Original content to drive growth of Indian animation industry

MUMBAI: Unlike the Indian cinema industry, which has brands like the Khans and the Bachchans participating in marketing stints to promote the end product that would consequently pull in audiences into theatres and create box office hits, the nascent yet growing Indian animation industry is still to witness anything of such kind, at least in the near future. This is because the industry is still under the spell of outsourced content.

Hence, industry experts and marketers, present at the Animated Feature Forum in Mumbai on 23 August to discuss the future prospects of the Indian animation industry, believe that the only way to drive brand India into animation is by producing "good original content".

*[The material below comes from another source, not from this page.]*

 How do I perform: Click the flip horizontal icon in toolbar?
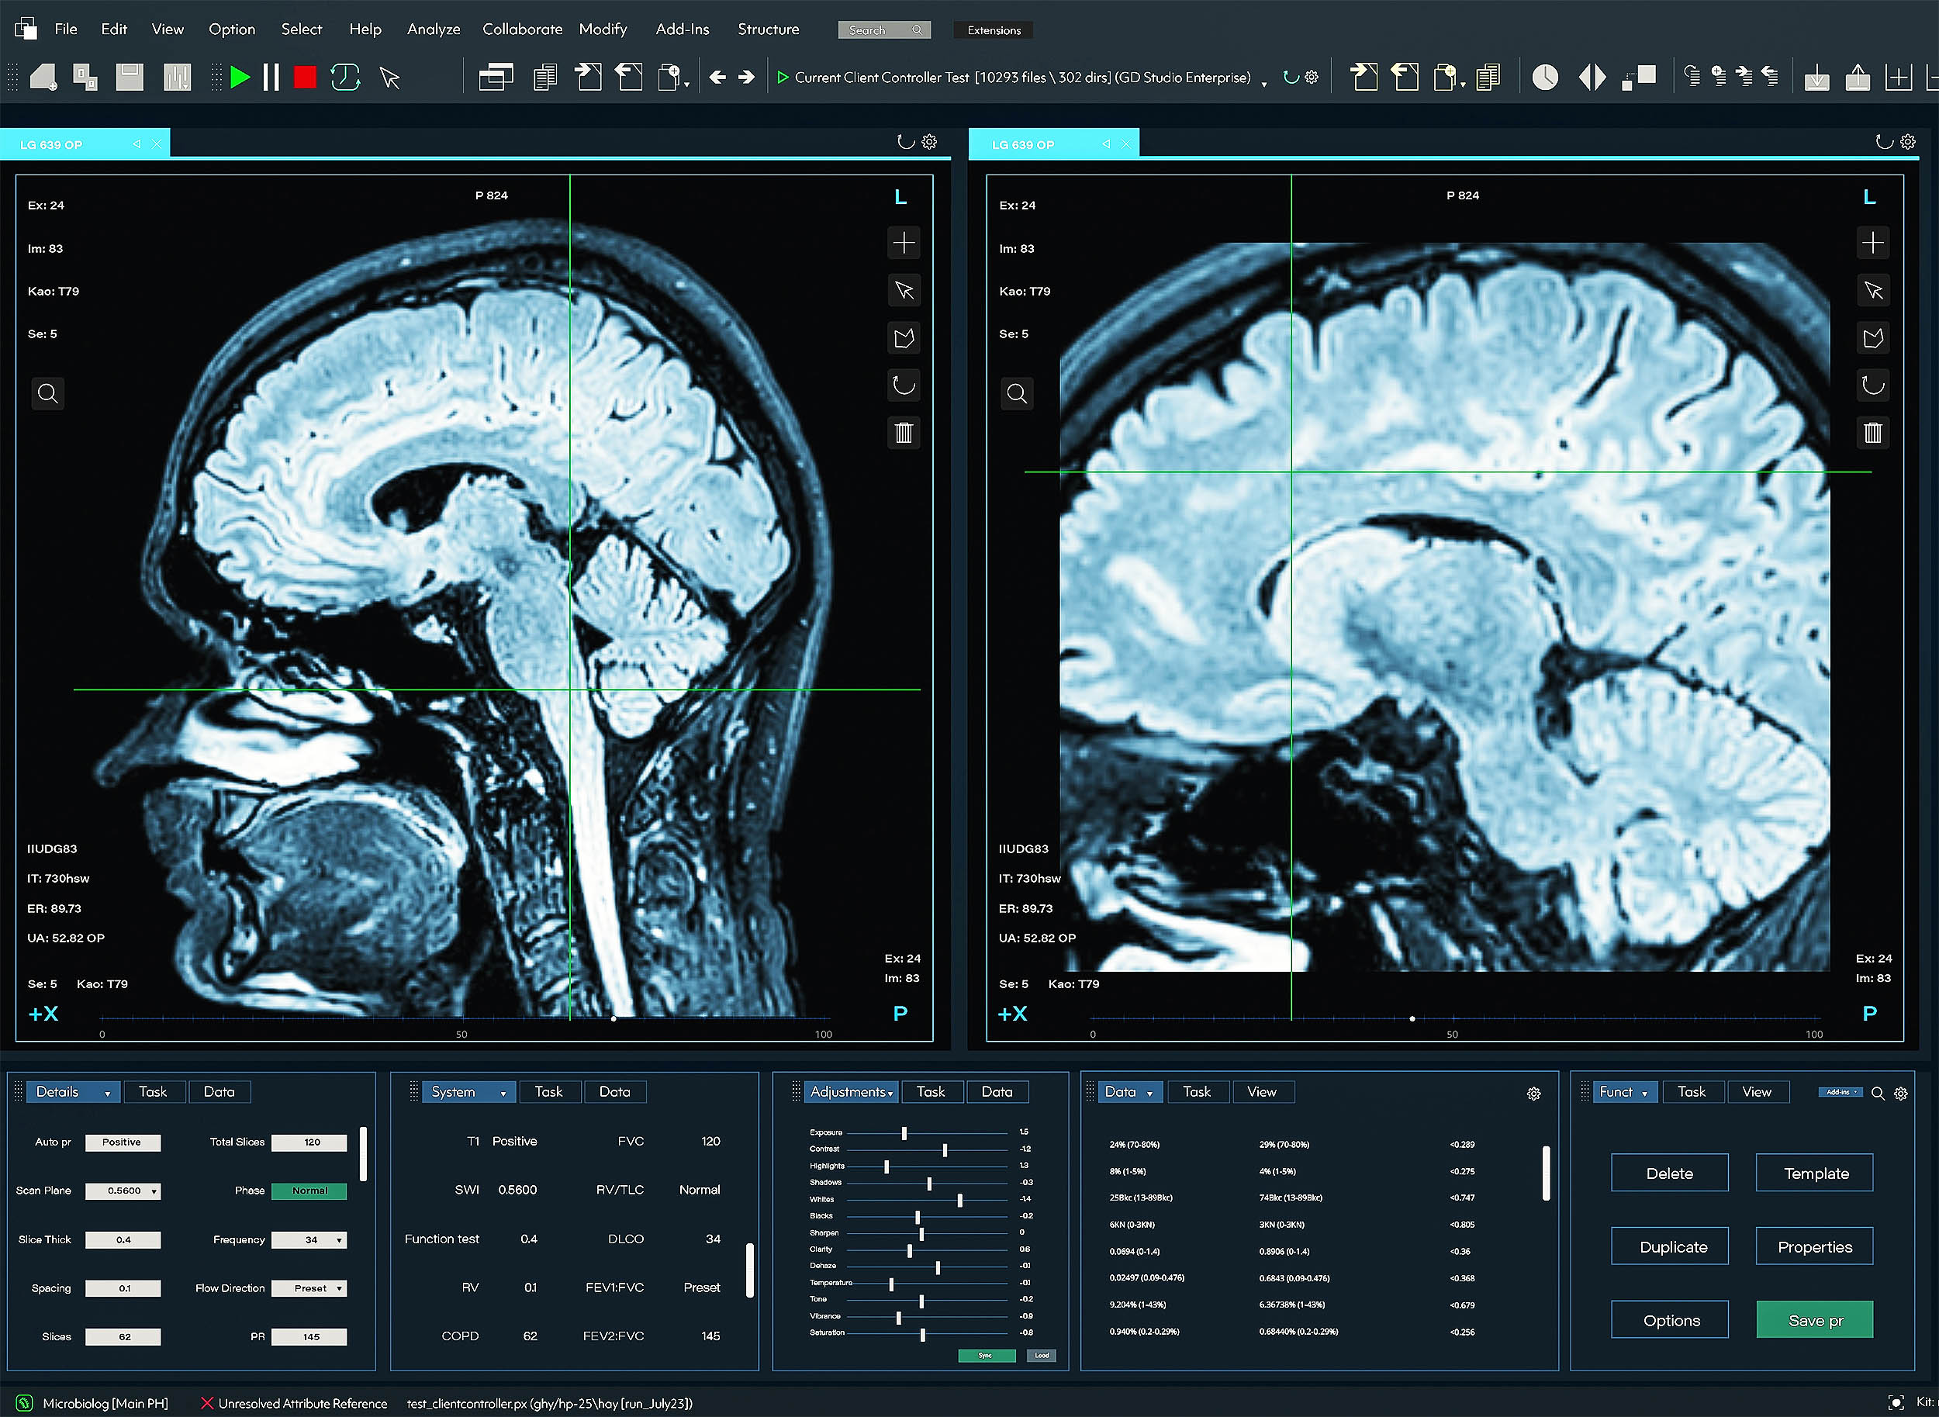(1592, 78)
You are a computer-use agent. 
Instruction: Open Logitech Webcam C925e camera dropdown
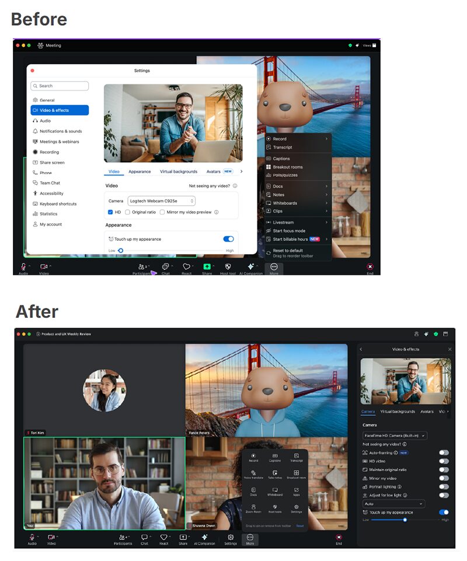click(161, 201)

The Animated Feature Forum was organised by Animation Xpress with an aim to provide professionals from both the cinema and the animation industry with a platform to share and discuss their expertise domain.


According to Walt Disney India managing director Mahesh Sampat, the Indian animation industry is not only apprehensive about creating original content but also doubtful about the potential that the domestic market holds for the industry. "Since we as Indians, have grown up watching animated films, mostly comprising non-Indian content, we continuously seem to be under the influence of these outsourced materials. Well, now we have to start realising the potential that Indian art holds for us. The Indian film market witnesses more that three billion theatre admissions every year and 75 per cent of its revenue comes in from theatrical releases. Hence, there is a huge potential in the domestic market itself, which the industry needs to tap."


Live action feature film directors, who now desire to walk into this new art form, believe that the biggest challenge in making animation films lay in scripting, story telling technique and visual design. They also state that if these challenges can be met confidently, then the return on investments are huge.


Govind Nihalani, whose first animation film is set to release by 2008 year-end, believes, "The animated genre can be targeted at all age groups. Hence, Indian content needs expertise in scriptwriting to maintain universality. We need to engage people, and only a good script, clubbed with a fantastic visual identity, has the potential to do so. Once we can master the craft of scripting and visualisation, we can create an emotional connect with the audience, and once that is created, our ROI will definitely be huge. This is because the audience would want to experience the film again and again."


Meanwhile, marketers like Turner theatrical head and L&M Jiggy George believe that though, currently, the merchandising prospects of the animation industry is negligible, with the growth of the retail segment, along with the mobile and gaming market, the growth prospects of the "animation merchandising" market also looks optimistic.


"Currently, the retail market, home video segment, and the digital, mobile and gaming market are growing at an incomprehensible speed. Along with this, the animation industry is also growing at a rate of 140 per cent per annum. Furthermore, the industry is migrating from the small screen to the big screen. Its products are now fighting against live action films to capture that same Friday release slot in the same multiplexes. This means, the modules to fully exploit these properties that did not exist earlier, are now visible to us as marketers," says George.


"Also, since animation films generally have a very long shelf life, they can be exploited for a very long time. However, this exploitation, and hence merchandising, can happen only when the product (film) has created a ‘brand stickiness‘ for itself. This is because, its only when the consumers recall the brand, will they buy the merchandise. Thus, to create that brand stickiness, the content created will require being seamlessly powerful and original," George adds.